Instructions:
**1)** According to the get_irq_desc() patch, what support does get_irq_desc() lack that irq_to_desc() has?
**2)** Continue the get_irq_desc() patch from its final line.

Extract to read:
^^^^^^^^

From 6cff46f4bc6cc4a8a4154b0b6a2e669db08e8fd2 Mon Sep 17 00:00:00 2001
From: Michael Ellerman <michael@ellerman.id.au>
Date: Tue, 13 Oct 2009 19:44:51 +0000
Subject: powerpc: Remove get_irq_desc()

get_irq_desc() is a powerpc-specific version of irq_to_desc(). That
is reason enough to remove it, but it also doesn't know about sparse
irq_desc support which irq_to_desc() does (when we enable it).

Signed-off-by: Michael Ellerman <michael@ellerman.id.au>
Acked-by: Grant Likely <grant.likely@secretlab.ca>
Signed-off-by: Benjamin Herrenschmidt <benh@kernel.crashing.org>
---
 arch/powerpc/include/asm/irq.h                  |  2 --
 arch/powerpc/kernel/crash.c                     |  2 +-
 arch/powerpc/kernel/irq.c                       | 28 +++++++++++++------------
 arch/powerpc/platforms/512x/mpc5121_ads_cpld.c  |  2 +-
 arch/powerpc/platforms/52xx/media5200.c         |  2 +-
 arch/powerpc/platforms/82xx/pq2ads-pci-pic.c    |  2 +-
 arch/powerpc/platforms/85xx/socrates_fpga_pic.c |  2 +-
 arch/powerpc/platforms/86xx/gef_pic.c           |  2 +-
 arch/powerpc/platforms/cell/beat_interrupt.c    |  2 +-
 arch/powerpc/platforms/cell/spider-pic.c        |  4 ++--
 arch/powerpc/platforms/iseries/irq.c            |  2 +-
 arch/powerpc/platforms/powermac/pic.c           |  8 +++----
 arch/powerpc/platforms/pseries/xics.c           |  8 +++----
 arch/powerpc/sysdev/cpm1.c                      |  2 +-
 arch/powerpc/sysdev/cpm2_pic.c                  | 10 +++++----
 arch/powerpc/sysdev/fsl_msi.c                   |  2 +-
 arch/powerpc/sysdev/i8259.c                     |  4 ++--
 arch/powerpc/sysdev/ipic.c                      |  2 +-
 arch/powerpc/sysdev/mpc8xx_pic.c                |  2 +-
 arch/powerpc/sysdev/mpic.c                      | 18 ++++++++--------
 arch/powerpc/sysdev/mv64x60_pic.c               |  2 +-
 arch/powerpc/sysdev/qe_lib/qe_ic.c              |  4 ++--
 arch/powerpc/sysdev/tsi108_pci.c                |  2 +-
 arch/powerpc/sysdev/uic.c                       |  6 +++---
 arch/powerpc/sysdev/xilinx_intc.c               |  2 +-
 25 files changed, 62 insertions(+), 60 deletions(-)

^^^^^^^^

Listed records:
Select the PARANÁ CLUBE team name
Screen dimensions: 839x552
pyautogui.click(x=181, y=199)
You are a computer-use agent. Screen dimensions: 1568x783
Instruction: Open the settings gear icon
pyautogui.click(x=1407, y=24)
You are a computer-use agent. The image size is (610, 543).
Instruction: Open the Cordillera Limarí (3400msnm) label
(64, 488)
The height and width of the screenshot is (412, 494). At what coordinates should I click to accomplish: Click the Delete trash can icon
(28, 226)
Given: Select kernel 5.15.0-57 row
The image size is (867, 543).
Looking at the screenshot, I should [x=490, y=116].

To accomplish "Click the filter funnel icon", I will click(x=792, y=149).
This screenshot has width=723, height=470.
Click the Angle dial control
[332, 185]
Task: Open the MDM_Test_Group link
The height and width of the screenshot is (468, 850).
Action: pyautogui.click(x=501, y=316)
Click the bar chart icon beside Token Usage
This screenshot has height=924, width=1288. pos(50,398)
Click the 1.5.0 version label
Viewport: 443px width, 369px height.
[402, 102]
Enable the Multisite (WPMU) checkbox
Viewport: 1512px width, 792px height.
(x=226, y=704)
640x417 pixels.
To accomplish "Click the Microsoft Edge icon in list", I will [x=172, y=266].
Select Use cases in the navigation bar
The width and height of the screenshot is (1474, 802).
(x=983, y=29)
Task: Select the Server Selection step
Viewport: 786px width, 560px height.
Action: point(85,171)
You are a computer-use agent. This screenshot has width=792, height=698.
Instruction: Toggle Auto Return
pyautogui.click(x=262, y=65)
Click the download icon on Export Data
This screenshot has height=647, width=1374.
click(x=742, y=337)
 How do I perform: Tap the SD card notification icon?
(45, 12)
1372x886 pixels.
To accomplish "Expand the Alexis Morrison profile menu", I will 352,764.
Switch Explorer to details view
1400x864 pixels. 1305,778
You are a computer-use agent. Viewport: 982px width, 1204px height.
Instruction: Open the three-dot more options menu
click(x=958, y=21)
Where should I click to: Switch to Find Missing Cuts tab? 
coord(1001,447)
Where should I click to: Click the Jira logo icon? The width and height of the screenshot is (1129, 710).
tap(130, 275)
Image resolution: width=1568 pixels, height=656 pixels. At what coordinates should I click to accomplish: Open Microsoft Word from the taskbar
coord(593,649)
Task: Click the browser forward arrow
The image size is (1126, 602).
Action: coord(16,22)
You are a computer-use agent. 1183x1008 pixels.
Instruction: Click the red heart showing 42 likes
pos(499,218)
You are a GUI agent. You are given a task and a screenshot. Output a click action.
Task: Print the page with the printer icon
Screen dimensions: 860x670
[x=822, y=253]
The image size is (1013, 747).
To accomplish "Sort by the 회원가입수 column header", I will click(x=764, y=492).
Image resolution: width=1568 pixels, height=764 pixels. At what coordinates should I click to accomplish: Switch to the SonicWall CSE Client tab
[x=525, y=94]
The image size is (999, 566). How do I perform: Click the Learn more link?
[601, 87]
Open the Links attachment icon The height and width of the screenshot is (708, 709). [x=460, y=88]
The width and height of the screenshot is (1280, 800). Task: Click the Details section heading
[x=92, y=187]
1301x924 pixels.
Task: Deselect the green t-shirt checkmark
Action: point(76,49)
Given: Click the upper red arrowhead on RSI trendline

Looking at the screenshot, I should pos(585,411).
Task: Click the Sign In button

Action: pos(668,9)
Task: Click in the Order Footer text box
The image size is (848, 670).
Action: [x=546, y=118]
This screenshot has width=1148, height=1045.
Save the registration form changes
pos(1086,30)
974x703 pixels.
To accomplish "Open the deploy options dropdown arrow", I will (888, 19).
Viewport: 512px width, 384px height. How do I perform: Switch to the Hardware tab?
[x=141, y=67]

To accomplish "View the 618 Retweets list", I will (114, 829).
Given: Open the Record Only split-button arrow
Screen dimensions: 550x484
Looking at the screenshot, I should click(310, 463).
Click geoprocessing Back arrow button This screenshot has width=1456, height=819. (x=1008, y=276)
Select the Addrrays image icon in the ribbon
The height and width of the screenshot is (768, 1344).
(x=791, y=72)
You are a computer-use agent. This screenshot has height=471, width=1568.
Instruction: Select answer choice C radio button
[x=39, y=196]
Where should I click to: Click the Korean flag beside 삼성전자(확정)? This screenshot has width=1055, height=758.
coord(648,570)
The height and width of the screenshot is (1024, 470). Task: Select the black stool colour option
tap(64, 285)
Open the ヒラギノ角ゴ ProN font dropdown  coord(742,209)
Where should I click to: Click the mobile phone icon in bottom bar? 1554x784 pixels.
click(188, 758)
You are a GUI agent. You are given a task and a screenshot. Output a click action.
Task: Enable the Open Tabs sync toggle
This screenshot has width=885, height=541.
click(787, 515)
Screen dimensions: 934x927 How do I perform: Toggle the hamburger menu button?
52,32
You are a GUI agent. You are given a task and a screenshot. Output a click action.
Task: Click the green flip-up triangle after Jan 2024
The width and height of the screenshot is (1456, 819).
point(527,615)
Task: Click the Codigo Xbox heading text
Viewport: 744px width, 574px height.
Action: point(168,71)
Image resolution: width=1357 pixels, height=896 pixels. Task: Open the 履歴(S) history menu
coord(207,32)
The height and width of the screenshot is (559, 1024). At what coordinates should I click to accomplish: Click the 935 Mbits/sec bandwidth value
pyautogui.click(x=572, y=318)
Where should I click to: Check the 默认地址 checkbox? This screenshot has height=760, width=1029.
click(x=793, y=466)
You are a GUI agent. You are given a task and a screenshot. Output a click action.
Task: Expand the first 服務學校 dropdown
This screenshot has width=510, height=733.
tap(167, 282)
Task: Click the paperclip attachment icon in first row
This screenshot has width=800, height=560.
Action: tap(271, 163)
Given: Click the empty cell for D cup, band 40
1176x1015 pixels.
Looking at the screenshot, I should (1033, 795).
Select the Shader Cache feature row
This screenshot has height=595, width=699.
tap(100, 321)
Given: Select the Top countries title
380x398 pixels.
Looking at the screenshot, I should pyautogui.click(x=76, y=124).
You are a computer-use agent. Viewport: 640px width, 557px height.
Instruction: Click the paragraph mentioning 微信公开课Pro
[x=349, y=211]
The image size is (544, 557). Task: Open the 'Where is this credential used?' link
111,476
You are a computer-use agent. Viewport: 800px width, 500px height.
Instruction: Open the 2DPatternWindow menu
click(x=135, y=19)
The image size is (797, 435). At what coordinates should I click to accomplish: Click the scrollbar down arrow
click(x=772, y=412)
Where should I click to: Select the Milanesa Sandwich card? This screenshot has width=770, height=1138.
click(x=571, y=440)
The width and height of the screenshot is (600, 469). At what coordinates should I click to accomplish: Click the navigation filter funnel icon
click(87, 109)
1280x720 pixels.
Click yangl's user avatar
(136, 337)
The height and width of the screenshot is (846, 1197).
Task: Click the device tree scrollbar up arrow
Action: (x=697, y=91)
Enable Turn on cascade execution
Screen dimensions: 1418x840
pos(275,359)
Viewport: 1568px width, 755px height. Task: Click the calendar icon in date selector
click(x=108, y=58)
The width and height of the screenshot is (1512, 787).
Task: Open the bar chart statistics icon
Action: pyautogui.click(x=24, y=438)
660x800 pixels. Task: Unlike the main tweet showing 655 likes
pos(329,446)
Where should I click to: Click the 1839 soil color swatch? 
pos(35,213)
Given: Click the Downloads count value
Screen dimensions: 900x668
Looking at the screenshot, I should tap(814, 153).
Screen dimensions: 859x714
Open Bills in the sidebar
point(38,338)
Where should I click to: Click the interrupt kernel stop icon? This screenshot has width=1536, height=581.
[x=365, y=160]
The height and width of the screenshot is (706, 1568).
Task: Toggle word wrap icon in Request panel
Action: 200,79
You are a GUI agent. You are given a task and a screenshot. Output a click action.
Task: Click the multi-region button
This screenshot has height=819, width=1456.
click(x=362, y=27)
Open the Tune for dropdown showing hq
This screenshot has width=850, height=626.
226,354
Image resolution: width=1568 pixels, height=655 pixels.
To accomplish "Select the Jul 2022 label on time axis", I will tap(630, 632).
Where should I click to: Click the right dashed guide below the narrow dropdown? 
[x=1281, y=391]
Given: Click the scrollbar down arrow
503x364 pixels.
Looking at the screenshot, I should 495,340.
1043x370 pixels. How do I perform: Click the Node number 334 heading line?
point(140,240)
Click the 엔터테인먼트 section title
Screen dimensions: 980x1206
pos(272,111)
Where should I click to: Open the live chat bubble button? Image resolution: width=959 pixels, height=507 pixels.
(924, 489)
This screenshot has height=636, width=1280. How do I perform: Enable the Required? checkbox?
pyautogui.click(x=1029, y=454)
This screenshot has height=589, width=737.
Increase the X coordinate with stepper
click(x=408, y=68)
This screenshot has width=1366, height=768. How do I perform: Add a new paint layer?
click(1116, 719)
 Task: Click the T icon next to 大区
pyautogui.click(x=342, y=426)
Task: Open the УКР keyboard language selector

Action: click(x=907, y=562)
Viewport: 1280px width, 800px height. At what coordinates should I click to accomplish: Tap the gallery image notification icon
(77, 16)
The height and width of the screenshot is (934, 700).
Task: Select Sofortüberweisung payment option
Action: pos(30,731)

^^^^^^^^

Task-by-task answers:
**1)** Sparse irq_desc support.

**2)**
(limited to 'arch/powerpc/include')

diff --git a/arch/powerpc/include/asm/irq.h b/arch/powerpc/include/asm/irq.h
index b83fcc81faed..03dc28cdb4da 100644
--- a/arch/powerpc/include/asm/irq.h
+++ b/arch/powerpc/include/asm/irq.h
@@ -17,8 +17,6 @@
 #include <asm/atomic.h>
 
 
-#define get_irq_desc(irq) (&irq_desc[(irq)])
-
 /* Define a way to iterate across irqs. */
 #define for_each_irq(i) \
 	for ((i) = 0; (i) < NR_IRQS; ++(i))
diff --git a/arch/powerpc/kernel/crash.c b/arch/powerpc/kernel/crash.c
index 0a8439aafdd1..6f4613dd05ef 100644
--- a/arch/powerpc/kernel/crash.c
+++ b/arch/powerpc/kernel/crash.c
@@ -373,7 +373,7 @@ void default_machine_crash_shutdown(struct pt_regs *regs)
 	hard_irq_disable();
 
 	for_each_irq(i) {
-		struct irq_desc *desc = irq_desc + i;
+		struct irq_desc *desc = irq_to_desc(i);
 
 		if (desc->status & IRQ_INPROGRESS)
 			desc->chip->eoi(i);
diff --git a/arch/powerpc/kernel/irq.c b/arch/powerpc/kernel/irq.c
index e5d121177984..65632215f020 100644
--- a/arch/powerpc/kernel/irq.c
+++ b/arch/powerpc/kernel/irq.c
@@ -190,7 +190,7 @@ int show_interrupts(struct seq_file *p, void *v)
 	}
 
 	if (i < NR_IRQS) {
-		desc = get_irq_desc(i);
+		desc = irq_to_desc(i);
 		spin_lock_irqsave(&desc->lock, flags);
 		action = desc->action;
 		if (!action || !action->handler)
@@ -230,23 +230,25 @@ skip:
 #ifdef CONFIG_HOTPLUG_CPU
 void fixup_irqs(cpumask_t map)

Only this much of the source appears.